Worauf Sie beim Kauf achten sollten
- Arbeitsbreite passend zum Zinkenabstand — die Schare müssen die volle Arbeitsbreite überdecken, sonst bleiben Streifen.
- Bodenart und Steinbelastung — auf abrasiven Böden ist Hartmetall Pflicht, sonst halten die Schare nicht mal eine Saison.
- Lochbild und Befestigung — muss exakt zum Zinken Ihres Grubbers passen.
- Komplettsatz statt Einzelteile — Gänsefußschare immer im Komplettsatz wechseln, nicht einzeln, sonst arbeitet der Grubber ungleichmäßig.
- Schrauben mitbestellen — die alten Schrauben sind nach einem Schar-Wechsel meist verzogen oder beschädigt. Hier finden Sie passende Befestigungsschrauben.
Häufige Fragen zur Gänsefußschar
Was ist der Unterschied zwischen Gänsefußschar und Flügelschar?
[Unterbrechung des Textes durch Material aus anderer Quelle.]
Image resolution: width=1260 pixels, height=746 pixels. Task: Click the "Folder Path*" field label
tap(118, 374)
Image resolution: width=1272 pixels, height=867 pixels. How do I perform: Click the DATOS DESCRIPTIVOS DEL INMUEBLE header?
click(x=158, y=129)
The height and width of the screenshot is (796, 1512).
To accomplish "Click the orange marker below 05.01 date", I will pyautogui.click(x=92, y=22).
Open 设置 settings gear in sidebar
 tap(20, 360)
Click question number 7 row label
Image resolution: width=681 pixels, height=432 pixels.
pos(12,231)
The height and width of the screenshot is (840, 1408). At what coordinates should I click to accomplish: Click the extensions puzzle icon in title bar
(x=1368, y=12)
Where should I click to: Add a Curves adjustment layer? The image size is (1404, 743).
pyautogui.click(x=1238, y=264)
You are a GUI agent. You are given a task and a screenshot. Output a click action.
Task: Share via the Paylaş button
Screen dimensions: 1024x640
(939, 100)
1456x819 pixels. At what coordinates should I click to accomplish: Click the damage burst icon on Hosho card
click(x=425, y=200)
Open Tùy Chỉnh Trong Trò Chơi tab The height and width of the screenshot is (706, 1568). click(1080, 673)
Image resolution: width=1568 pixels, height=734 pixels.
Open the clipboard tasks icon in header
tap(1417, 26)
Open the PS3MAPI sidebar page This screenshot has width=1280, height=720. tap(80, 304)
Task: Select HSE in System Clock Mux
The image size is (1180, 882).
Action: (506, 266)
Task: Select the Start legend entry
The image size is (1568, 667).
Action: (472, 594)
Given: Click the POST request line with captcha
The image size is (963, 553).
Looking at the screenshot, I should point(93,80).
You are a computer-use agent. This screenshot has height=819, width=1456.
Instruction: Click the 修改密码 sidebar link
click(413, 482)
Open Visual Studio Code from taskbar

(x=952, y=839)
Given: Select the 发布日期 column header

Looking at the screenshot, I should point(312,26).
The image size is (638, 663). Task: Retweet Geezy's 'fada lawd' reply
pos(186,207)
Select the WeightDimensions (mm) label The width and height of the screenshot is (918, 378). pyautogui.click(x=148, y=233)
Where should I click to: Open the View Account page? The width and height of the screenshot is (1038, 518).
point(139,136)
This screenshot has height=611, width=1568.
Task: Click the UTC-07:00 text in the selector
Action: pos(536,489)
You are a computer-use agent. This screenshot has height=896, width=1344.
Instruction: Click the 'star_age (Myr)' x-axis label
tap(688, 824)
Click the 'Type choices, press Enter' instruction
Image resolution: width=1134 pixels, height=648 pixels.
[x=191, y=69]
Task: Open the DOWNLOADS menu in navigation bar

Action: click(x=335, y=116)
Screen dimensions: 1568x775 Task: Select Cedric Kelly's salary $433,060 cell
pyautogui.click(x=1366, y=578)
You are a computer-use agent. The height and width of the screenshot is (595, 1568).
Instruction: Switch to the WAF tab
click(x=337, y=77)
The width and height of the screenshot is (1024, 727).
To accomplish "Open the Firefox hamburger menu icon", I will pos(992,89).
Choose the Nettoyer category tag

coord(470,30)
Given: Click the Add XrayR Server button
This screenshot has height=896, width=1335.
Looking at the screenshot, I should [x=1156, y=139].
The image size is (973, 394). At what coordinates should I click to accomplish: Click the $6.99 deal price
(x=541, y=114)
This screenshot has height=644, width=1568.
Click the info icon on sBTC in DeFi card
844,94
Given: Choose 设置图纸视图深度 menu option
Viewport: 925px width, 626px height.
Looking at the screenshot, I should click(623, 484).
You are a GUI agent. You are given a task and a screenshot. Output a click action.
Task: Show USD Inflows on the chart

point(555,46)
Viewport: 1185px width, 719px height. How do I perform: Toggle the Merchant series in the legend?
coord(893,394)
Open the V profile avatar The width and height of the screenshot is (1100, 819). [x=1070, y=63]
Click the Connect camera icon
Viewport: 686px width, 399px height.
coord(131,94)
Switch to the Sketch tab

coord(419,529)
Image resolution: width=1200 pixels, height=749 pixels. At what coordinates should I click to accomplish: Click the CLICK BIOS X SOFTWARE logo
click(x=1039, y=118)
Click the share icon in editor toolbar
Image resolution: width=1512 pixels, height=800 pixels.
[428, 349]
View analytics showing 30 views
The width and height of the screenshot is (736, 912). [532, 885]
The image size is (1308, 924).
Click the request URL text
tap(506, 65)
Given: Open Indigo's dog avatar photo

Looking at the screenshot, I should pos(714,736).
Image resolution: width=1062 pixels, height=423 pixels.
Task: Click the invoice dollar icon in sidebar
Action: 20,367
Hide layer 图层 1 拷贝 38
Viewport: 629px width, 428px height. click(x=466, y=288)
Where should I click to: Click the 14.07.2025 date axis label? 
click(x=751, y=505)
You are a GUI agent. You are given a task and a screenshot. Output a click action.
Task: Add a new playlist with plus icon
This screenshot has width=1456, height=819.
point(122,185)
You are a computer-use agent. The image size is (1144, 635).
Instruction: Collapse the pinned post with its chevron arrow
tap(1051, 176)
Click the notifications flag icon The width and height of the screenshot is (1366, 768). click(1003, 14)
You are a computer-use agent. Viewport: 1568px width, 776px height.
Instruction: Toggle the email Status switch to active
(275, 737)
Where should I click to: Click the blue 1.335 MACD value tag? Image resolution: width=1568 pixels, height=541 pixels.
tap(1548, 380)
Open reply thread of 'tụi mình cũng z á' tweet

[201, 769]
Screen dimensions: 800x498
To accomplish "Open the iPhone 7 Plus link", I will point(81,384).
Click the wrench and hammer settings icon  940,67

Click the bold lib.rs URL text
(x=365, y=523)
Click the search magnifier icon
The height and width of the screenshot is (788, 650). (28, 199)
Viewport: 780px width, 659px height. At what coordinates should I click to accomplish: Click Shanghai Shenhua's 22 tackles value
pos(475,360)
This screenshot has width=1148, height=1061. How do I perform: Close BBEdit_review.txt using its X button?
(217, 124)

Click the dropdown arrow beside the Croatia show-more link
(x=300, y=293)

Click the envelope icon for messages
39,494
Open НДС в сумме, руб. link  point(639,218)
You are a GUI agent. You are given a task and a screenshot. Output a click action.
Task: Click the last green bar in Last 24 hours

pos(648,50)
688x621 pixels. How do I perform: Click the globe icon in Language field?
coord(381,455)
Beide gehören zur Familie der breiten Grubberschare, unterscheiden sich aber in Form und Einsatzzweck. Die Flügelschar hat seitlich angesetzte Flügel, die meist abnehmbar sind, und arbeitet etwas tiefer (5–15 cm). Die Gänsefußschar ist eine durchgehend dreieckige Form und arbeitet besonders flach (3–8 cm), dafür aber sehr gleichmäßig und unkrautwirksam.
Wie tief arbeitet eine Gänsefußschar?
Typischerweise zwischen 3 und 10 cm. Tiefer geht es nicht, weil die flache Bauform nicht für tiefe Eingriffe ausgelegt ist. Für tiefere Bodenlockerung brauchen Sie Schmalschare.
Eignet sich die Gänsefußschar für Bio-Betriebe?
Ja, sie ist eines der wichtigsten Werkzeuge im Bio-Ackerbau. Mit ihr lässt sich Unkraut mechanisch wirksam zurückdrängen, ohne Herbizide einzusetzen. Auch zur Stoppelpflege und Zwischenfruchteinarbeitung ist sie ideal.
Wie oft muss ich Gänsefußschare wechseln?
Standardausführungen halten 40–100 Hektar, Hartmetall-Ausführungen 200–400 Hektar. Wenn die seitlichen Flügel sichtbar abgeschliffen sind oder die Arbeitsbreite kleiner geworden ist, ist es Zeit für einen Wechsel — sonst bleiben Unkrautstreifen stehen.
Kann ich eine Gänsefußschar nachschärfen?
Theoretisch ja, praktisch fast nie sinnvoll. Eine nachgeschliffene Schar verliert ihre Geometrie und damit die optimale Schneidwirkung. Wirtschaftlich lohnt sich der Aufwand nicht — eine neue Schar ist meist günstiger als die Arbeitszeit für die Aufbereitung.